Lewis R. Slaton, District Attorney, Joseph J. Drolet, Jerry Baxter, Assistant District Attorneys, for appellee.
BIRDSONG, Judge.
Vandalism. The evidence in this case shows that three high school seniors Christopher Lee, Benjamin Spears, and Drew Swenson unlawfully forced open the doors of a building in a sewage disposal plant owned and operated by Fulton County. Once inside the three young men using a metal bar vandalized parts of the interior of the building. The appellants admitted damaging an overhead heater, a water cooler, and an electrical panel. After they left, water from broken pipes ran down three floors into a basement area occupied by powerful electrical pumps resulting in total damage to the content of the building in excess of $34,600.
Each of the three (appealed only by Lee and Spears) entered a plea of guilty to the vandalism but asserted that there were probably others who contributed to the overall damage. The trial court sentenced each defendant to five years (probated), a $1,000 fine and restitution in the amount of $11,553.66 (one-third of the damages). Appellants do not contest the validity of their pleas of guilty but enumerate error in the assessment of restitution in an amount of one-third of the damages where both contended that others were also involved and caused most of the damages. Both Lee and Spears enumerate the same four alleged errors. Held:
1. Appellants contend that Code Ann. § 27-2711 is unconstitutional in that the statute does not indicate how restitution should be adjudicated. Related to this enumeration is that the trial court did not formally reach an adjudication as to restitution inasmuch as the statute does not specify the form or content of adjudication.
As to unconstitutionality, we need not reach that issue, nor, if the issue were properly before this court, would we have jurisdiction to address it. At no point during the rather extensive hearing on the guilty plea did the appellants ever raise the question of constitutionality of Code Ann. § 27-2711. The constitutionality of a statute cannot be raised for the first time on appeal. Corley v. State, 154 Ga. App. 301 (2) (268 SE2d 76); Simmons v. State, 154 Ga. App. 234 (1) (267 SE2d 806). Moreover, other than a general contention *486 that the statute does not specify the manner for adjudicating the amount of restitution, there is no delineation of what provision of the constitution is violated by the statute. Such specification is necessary to raise an issue. Wallin v. State, 248 Ga. 29, 30 (1) (279 SE2d 687).
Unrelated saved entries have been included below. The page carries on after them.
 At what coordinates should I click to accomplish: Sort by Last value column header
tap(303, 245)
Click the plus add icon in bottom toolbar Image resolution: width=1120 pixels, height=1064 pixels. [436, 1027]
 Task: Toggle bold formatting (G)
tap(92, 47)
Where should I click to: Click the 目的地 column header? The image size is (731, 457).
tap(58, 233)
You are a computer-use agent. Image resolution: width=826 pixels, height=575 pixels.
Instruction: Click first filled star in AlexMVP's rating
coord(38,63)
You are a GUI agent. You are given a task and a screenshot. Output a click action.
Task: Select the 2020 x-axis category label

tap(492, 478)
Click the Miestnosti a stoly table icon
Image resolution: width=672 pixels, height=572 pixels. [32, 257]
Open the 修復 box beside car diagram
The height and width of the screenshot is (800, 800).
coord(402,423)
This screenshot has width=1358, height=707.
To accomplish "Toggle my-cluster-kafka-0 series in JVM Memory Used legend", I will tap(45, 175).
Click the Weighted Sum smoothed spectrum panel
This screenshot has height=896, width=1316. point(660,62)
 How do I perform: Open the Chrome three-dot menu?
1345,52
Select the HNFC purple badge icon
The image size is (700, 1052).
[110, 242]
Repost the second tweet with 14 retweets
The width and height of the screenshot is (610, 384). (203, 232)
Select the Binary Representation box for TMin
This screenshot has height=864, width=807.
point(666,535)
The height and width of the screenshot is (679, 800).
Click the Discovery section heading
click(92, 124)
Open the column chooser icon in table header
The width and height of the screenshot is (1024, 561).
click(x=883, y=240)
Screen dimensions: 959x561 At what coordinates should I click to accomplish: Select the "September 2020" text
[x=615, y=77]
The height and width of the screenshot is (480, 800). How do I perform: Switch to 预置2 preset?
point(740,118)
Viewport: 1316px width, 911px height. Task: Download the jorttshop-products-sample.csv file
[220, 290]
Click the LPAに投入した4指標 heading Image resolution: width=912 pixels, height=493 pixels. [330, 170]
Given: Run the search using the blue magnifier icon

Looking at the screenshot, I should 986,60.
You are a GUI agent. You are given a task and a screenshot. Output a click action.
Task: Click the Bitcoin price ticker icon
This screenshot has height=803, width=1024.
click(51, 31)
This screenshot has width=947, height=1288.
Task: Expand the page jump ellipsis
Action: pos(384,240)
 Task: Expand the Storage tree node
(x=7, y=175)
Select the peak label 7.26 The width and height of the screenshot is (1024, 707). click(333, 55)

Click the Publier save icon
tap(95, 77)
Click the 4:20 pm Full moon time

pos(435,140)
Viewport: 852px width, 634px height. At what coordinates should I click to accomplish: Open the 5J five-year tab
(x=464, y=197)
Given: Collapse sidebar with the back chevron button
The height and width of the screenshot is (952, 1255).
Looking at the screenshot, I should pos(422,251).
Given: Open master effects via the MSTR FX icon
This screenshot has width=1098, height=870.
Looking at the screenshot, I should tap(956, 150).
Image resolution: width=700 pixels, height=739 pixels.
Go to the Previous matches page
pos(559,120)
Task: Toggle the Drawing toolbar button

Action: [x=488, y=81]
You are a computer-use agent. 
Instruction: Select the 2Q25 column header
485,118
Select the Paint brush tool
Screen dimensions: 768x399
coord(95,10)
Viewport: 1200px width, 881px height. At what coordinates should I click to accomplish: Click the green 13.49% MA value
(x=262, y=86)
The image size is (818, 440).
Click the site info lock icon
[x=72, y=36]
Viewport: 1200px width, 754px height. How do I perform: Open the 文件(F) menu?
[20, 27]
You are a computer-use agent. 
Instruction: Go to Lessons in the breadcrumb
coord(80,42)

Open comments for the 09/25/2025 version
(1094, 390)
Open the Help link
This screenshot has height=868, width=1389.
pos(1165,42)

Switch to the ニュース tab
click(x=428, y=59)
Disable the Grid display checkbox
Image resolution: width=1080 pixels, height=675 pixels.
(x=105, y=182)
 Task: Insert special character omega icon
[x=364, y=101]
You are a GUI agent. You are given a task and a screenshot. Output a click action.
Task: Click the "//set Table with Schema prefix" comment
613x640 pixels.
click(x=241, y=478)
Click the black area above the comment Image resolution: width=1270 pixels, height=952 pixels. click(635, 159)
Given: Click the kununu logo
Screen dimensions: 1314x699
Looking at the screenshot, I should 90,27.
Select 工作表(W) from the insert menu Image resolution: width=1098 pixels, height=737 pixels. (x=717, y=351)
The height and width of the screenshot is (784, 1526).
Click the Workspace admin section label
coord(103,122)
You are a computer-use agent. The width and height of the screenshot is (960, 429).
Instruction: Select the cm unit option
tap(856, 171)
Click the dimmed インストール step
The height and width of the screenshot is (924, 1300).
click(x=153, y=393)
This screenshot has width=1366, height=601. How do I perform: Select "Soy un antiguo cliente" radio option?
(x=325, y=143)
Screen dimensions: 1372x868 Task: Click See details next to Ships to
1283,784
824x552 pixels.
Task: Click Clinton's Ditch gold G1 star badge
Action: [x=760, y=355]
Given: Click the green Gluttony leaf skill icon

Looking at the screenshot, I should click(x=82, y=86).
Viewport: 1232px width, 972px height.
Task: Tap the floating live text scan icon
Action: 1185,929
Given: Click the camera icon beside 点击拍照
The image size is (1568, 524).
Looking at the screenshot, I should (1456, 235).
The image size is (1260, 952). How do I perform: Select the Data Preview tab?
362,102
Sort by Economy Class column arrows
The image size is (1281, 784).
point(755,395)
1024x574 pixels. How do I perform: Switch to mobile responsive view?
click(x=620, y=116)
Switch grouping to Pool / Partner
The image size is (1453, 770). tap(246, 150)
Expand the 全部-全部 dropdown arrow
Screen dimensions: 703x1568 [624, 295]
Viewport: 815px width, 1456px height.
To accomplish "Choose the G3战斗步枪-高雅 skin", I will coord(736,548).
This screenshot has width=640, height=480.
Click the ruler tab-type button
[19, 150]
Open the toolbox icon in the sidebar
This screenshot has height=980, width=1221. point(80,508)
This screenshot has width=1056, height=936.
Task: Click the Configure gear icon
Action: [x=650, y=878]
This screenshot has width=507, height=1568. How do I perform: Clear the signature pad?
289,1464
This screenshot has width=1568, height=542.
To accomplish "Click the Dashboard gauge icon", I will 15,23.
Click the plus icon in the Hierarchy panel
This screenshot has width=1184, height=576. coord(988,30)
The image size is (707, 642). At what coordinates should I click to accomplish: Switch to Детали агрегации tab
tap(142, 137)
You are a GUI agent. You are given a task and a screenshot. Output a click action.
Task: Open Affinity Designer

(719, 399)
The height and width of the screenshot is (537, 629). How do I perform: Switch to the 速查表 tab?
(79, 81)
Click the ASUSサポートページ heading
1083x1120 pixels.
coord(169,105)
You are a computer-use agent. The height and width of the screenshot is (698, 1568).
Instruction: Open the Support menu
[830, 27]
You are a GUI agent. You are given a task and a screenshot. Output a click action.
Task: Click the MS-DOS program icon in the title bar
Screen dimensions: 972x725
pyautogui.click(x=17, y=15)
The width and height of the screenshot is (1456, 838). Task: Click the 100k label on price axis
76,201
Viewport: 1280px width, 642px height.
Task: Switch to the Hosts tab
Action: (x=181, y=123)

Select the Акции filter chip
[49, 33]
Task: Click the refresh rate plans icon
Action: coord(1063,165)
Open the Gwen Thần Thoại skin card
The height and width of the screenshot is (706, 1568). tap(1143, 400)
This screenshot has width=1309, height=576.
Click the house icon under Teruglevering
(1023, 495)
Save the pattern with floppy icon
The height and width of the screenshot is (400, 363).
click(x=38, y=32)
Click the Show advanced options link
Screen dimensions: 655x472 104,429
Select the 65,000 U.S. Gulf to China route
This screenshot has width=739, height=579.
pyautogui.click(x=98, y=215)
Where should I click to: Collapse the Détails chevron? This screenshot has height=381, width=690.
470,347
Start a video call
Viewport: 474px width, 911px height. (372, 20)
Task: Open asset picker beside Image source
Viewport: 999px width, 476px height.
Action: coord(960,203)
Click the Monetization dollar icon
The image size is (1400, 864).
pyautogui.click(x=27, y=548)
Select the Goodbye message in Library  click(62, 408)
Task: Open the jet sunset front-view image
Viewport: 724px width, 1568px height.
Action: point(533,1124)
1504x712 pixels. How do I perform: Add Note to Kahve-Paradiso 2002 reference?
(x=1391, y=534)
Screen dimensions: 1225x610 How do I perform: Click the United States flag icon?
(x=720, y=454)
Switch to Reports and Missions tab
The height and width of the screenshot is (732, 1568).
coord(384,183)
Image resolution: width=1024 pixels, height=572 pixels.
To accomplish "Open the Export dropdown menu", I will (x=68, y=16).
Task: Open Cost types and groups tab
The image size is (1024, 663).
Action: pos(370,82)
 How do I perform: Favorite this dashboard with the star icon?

As to the second facet of appellants' argument, we observe that the trial court held a two-day hearing, taking extensive evidence from the civil engineer familiar with the facility and testimony from each of the appellants and other witnesses. There was extensive evidence as to the nature of the property damage fully documented by pictures and estimates. This was uncontested except for certain speculation as to who might have been responsible for the damage other than that to which the appellants expressly admitted. It is apparent therefore that the trial court had competent evidence as to the damage, the amount of that damage, and the complicity of the three appellants in the causing of that damage. There can be no question that the trial court had authority to assess restitution and that the amount of restitution was divided among the three known malefactors. Though there was hearsay evidence that another young man admitted going in the building, even this hearsay admission amounted only to a statement that he admitted to a friend that he might have caused some of the electrical damage because when he entered the building, he switched on and off some power, and when the power would not come back on, he left. There was other evidence that no one else was known to have been in the building nor to have caused any damage. Under such evidence we cannot conclude that the trial court did not formally reach an adjudication of restitution nor that such restitution has no sufficient predicate in the evidence.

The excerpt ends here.